Die Beweisführung, dass die Truppe in der Liga durchaus konkurrenzfähig ist, wird auch in den kommenden Wochen Michael Wimmer antreten. Bis zum WM-Pause steht der Interimscoach in der Verantwortung. Und ist auf einmal sogar ein Kandidat für den Cheftrainerposten.
Dabei war der Plan der Verantwortlichen ursprünglich ein anderer gewesen. „Es ist eine Option, dass Michael Wimmer das Team in dieser Funktion auch am Samstag gegen Bochum betreut, vielleicht auch in mehreren Spielen.
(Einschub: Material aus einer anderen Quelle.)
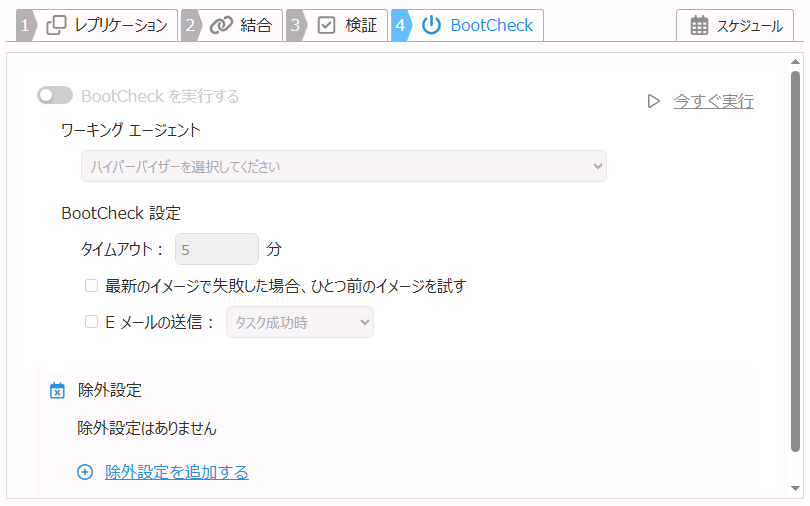Enable the E メールの送信 checkbox

pyautogui.click(x=91, y=322)
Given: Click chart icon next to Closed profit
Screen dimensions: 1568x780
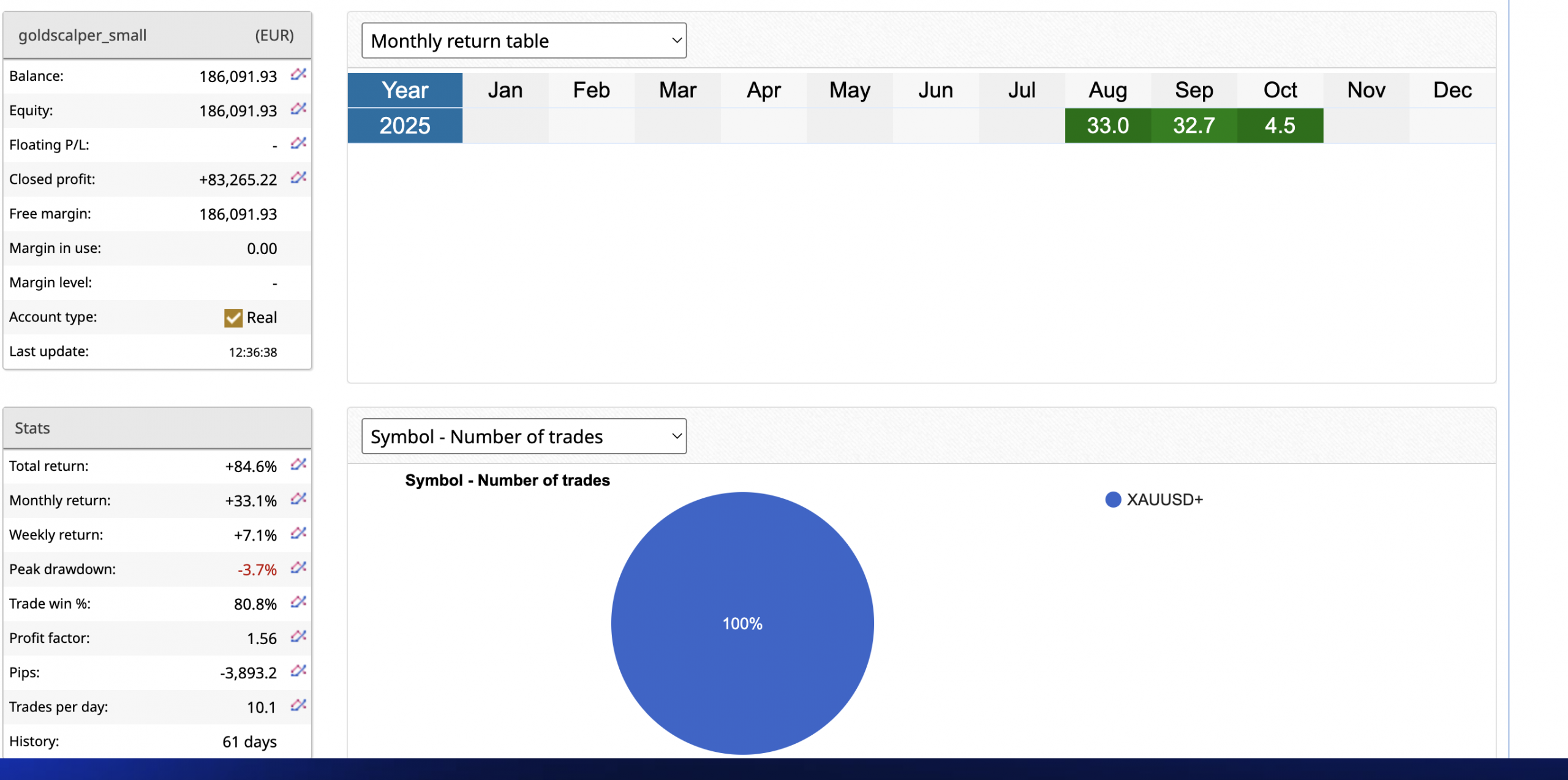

Das ist aber nicht das Ziel“, hatte Sven Mislintat am Tag nach der Matarazzo-Entlassung über die Interimslösung gesagt.
Die VfB-Trainersuche wirkt konfus und wenig durchdacht
Dass der ehemalige Assistent von Matarazzo inzwischen auch ein Kandidat für eine langfristige Lösung ist, sagt einiges über den bisherigen Verlauf der Trainersuche aus. Die wirkt für Außenstehende zunehmend konfus und wenig durchdacht.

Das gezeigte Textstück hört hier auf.